El ATP 500 de Barcelona fue testigo de una de las finales de partido más inusuales y polémicas de la temporada. El argentino Tomás Etcheverry, que llegaba con la moral alta tras su victoria en Río de Janeiro y una sólida actuación en Montecarlo, se despidió del torneo a manos del portugués Nuno Borges en un encuentro que se definió por la mínima en el tie-break del segundo set. Sin embargo, no fue la calidad del juego lo que acaparó la atención, sino la forma en que Borges selló su victoria: un ace ejecutado con un saque desde abajo que dejó a Etcheverry sin opciones y desató una ola de controversia.
Etcheverry, actualmente número 29 del ranking mundial, había demostrado un gran nivel de tenis en las últimas semanas. Su título en Río de Janeiro fue un punto de inflexión en su carrera, consolidándolo como uno de los jugadores argentinos más prometedores del circuito. Su paso por Montecarlo, donde alcanzó los octavos de final, también fue una señal de su buen estado de forma. En Barcelona, superó con solidez su debut ante Jack Draper, pero se encontró con un Borges decidido a complicarle las cosas.
El partido comenzó de manera igualada, con ambos jugadores mostrando un buen nivel de juego. Sin embargo, Borges logró romper el servicio de Etcheverry en el octavo juego del primer set, llevándose el parcial por 6-3. En el segundo set, Etcheverry reaccionó y logró igualar el marcador, pero el tie-break se presentaba como un desafío crucial.
El tie-break fue un auténtico duelo de nervios. Etcheverry llegó a tomar una pequeña ventaja de 3-1, pero Borges respondió con determinación, ganando seis puntos consecutivos. Etcheverry tuvo la oportunidad de salvar el match point con un passing shot ganador, pero en la segunda oportunidad, Borges recurrió a una estrategia inesperada: el saque desde abajo.

El saque desde abajo, aunque legal dentro de las reglas del tenis, es considerado por muchos como una táctica poco ortodoxa y, en algunos casos, incluso antideportiva. Su efectividad radica en la sorpresa y en la dificultad que genera para el receptor, que no está acostumbrado a anticipar un saque de estas características. En el caso de Etcheverry, el saque de Borges lo pilló completamente desprevenido, impidiéndole reaccionar a tiempo y sellando la victoria del portugués con un ace.
La reacción de Etcheverry al final del partido fue evidente. Su gesto de fastidio reflejaba su frustración por la forma en que se había decidido el encuentro. Algunos espectadores también mostraron su descontento con silbidos, mientras que otros defendieron la legalidad de la táctica empleada por Borges.
Este incidente ha reabierto el debate sobre los límites de la estrategia en el tenis y sobre la importancia del espíritu deportivo. Si bien es cierto que los jugadores están autorizados a utilizar cualquier táctica legal para ganar, también es importante considerar el impacto que estas tácticas pueden tener en la imagen del deporte y en la experiencia de los espectadores.

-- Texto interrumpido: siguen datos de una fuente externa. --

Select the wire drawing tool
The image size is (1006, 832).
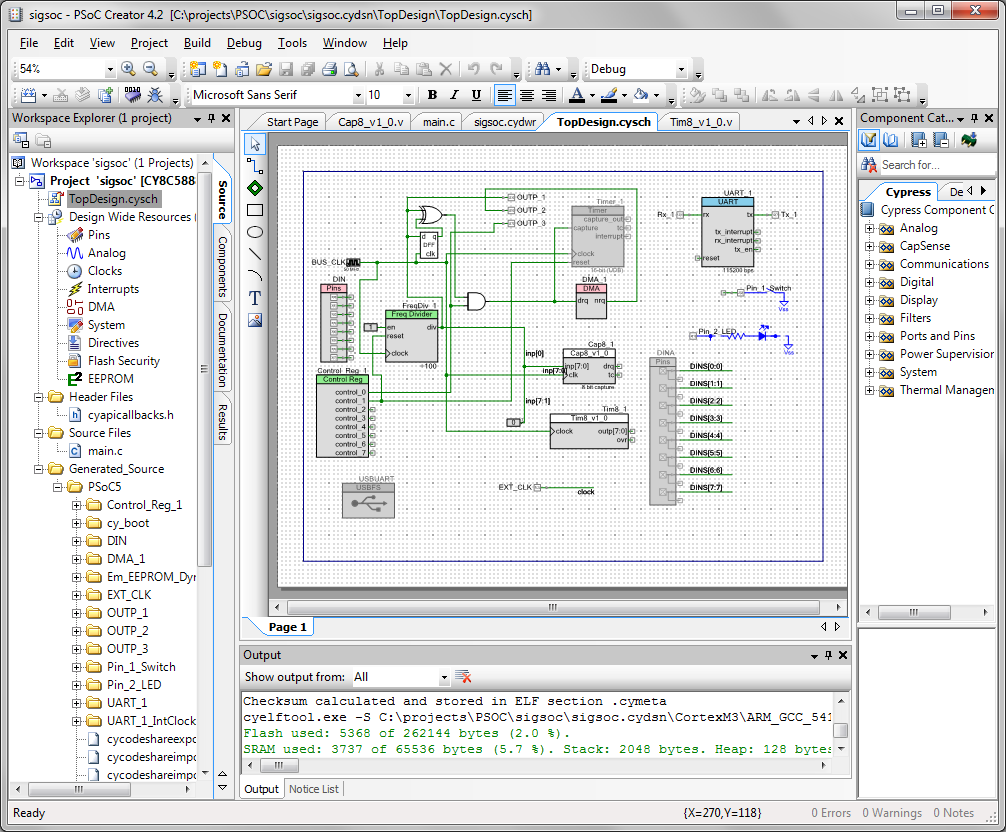[x=255, y=166]
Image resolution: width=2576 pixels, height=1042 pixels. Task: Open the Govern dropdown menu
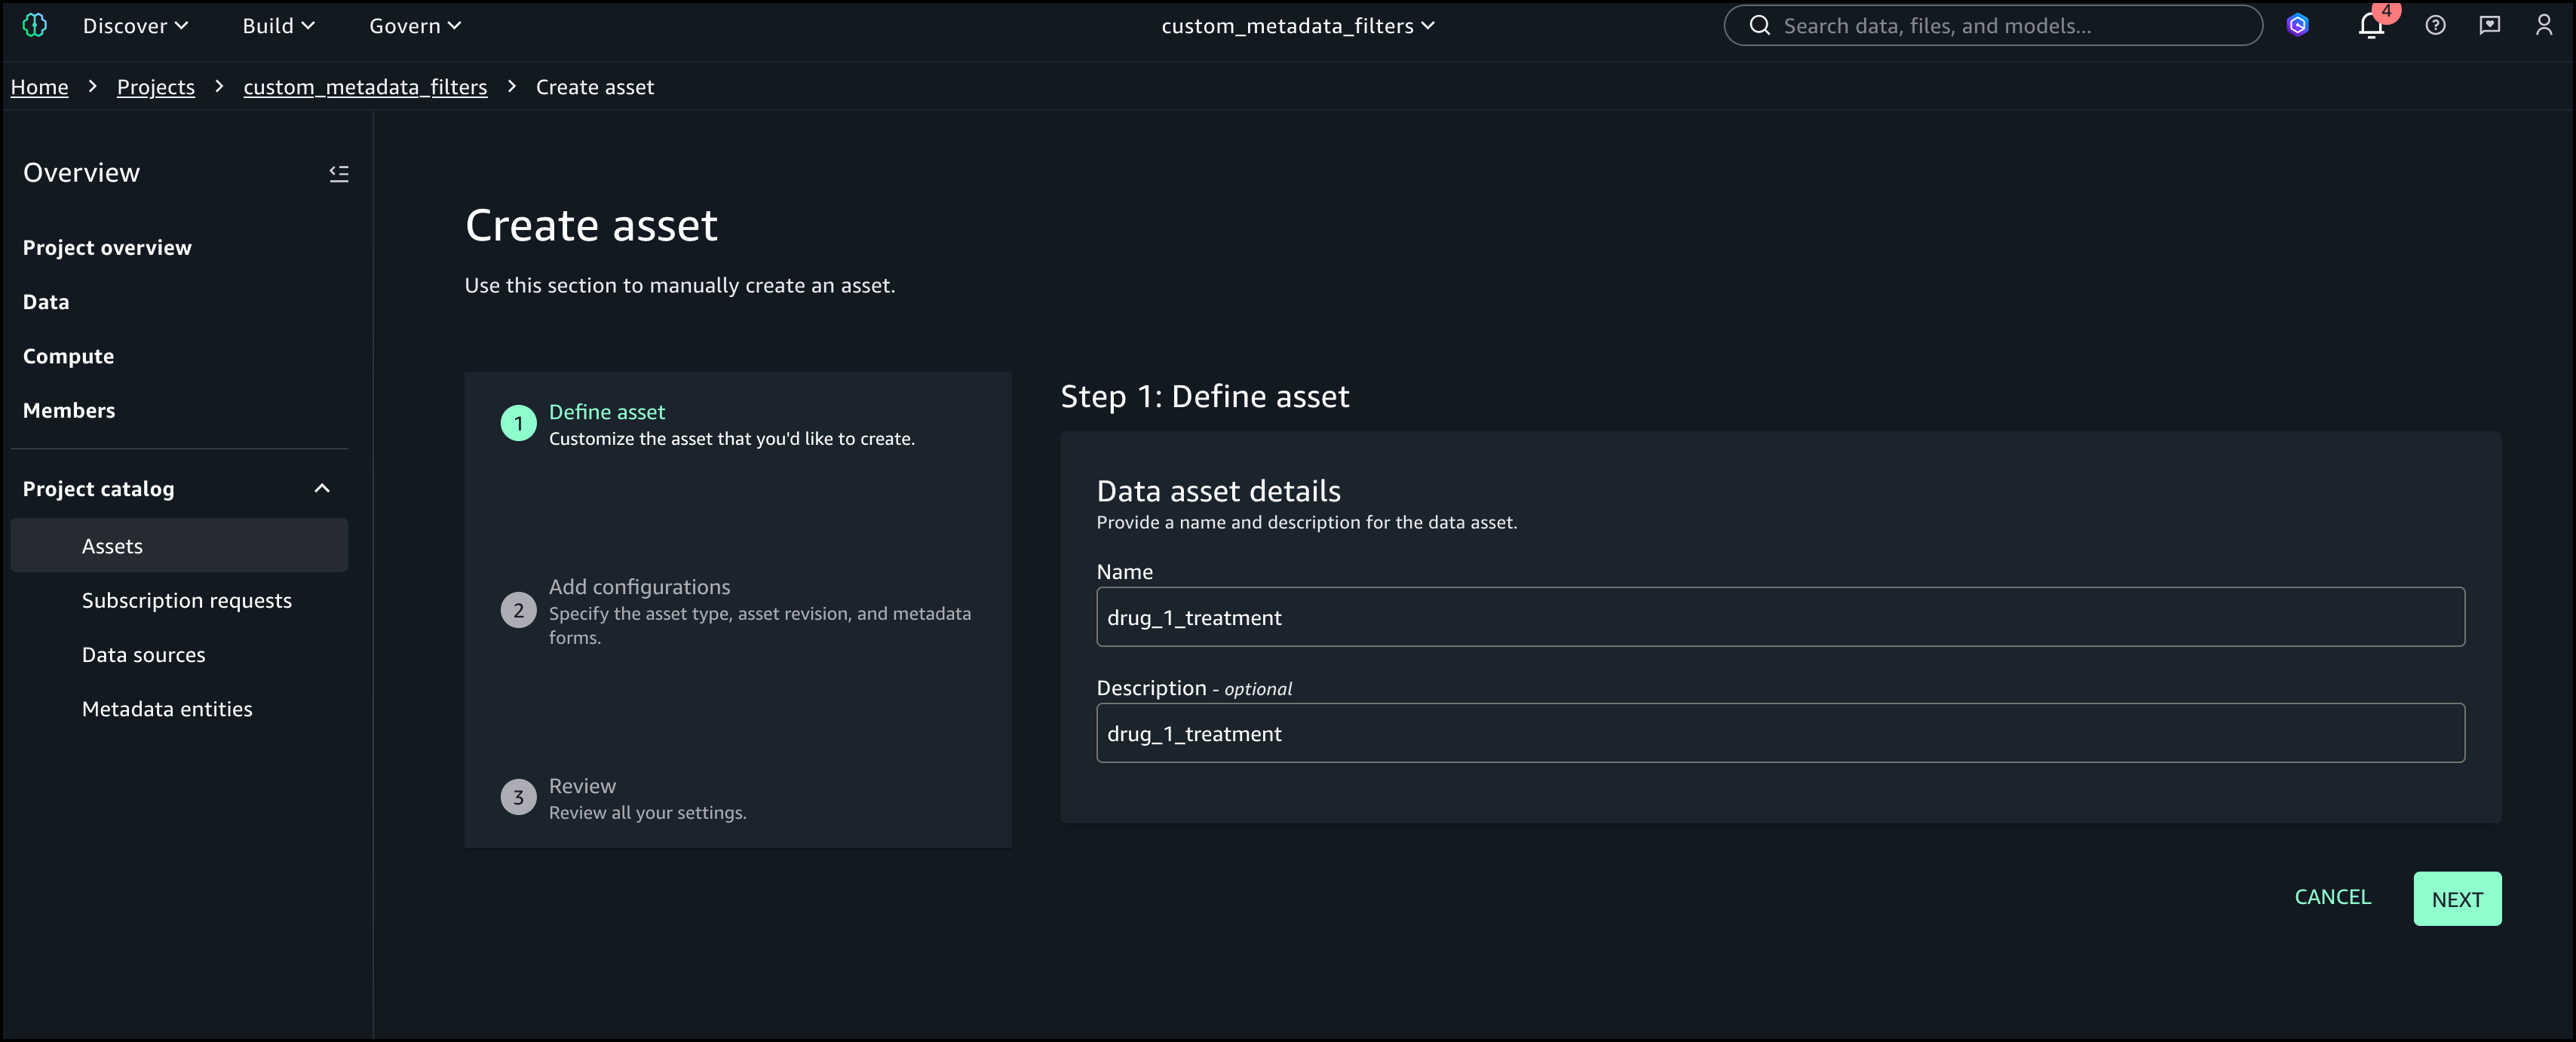[x=415, y=26]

El kazajo Alexander Bublik es conocido por su frecuente uso del saque desde abajo, llegando incluso a ejecutarlo seis veces en un mismo game. Su estilo impredecible y su creatividad en la cancha lo han convertido en un jugador popular entre los aficionados, pero también ha generado críticas por parte de algunos puristas del tenis.
El caso de Borges y Etcheverry en Barcelona demuestra que el saque desde abajo sigue siendo una táctica controvertida en el tenis profesional. Su legalidad no está en discusión, pero su ética sí lo está. La decisión de utilizarlo o no depende de cada jugador, pero es importante tener en cuenta las posibles consecuencias y el impacto que puede tener en la percepción del juego.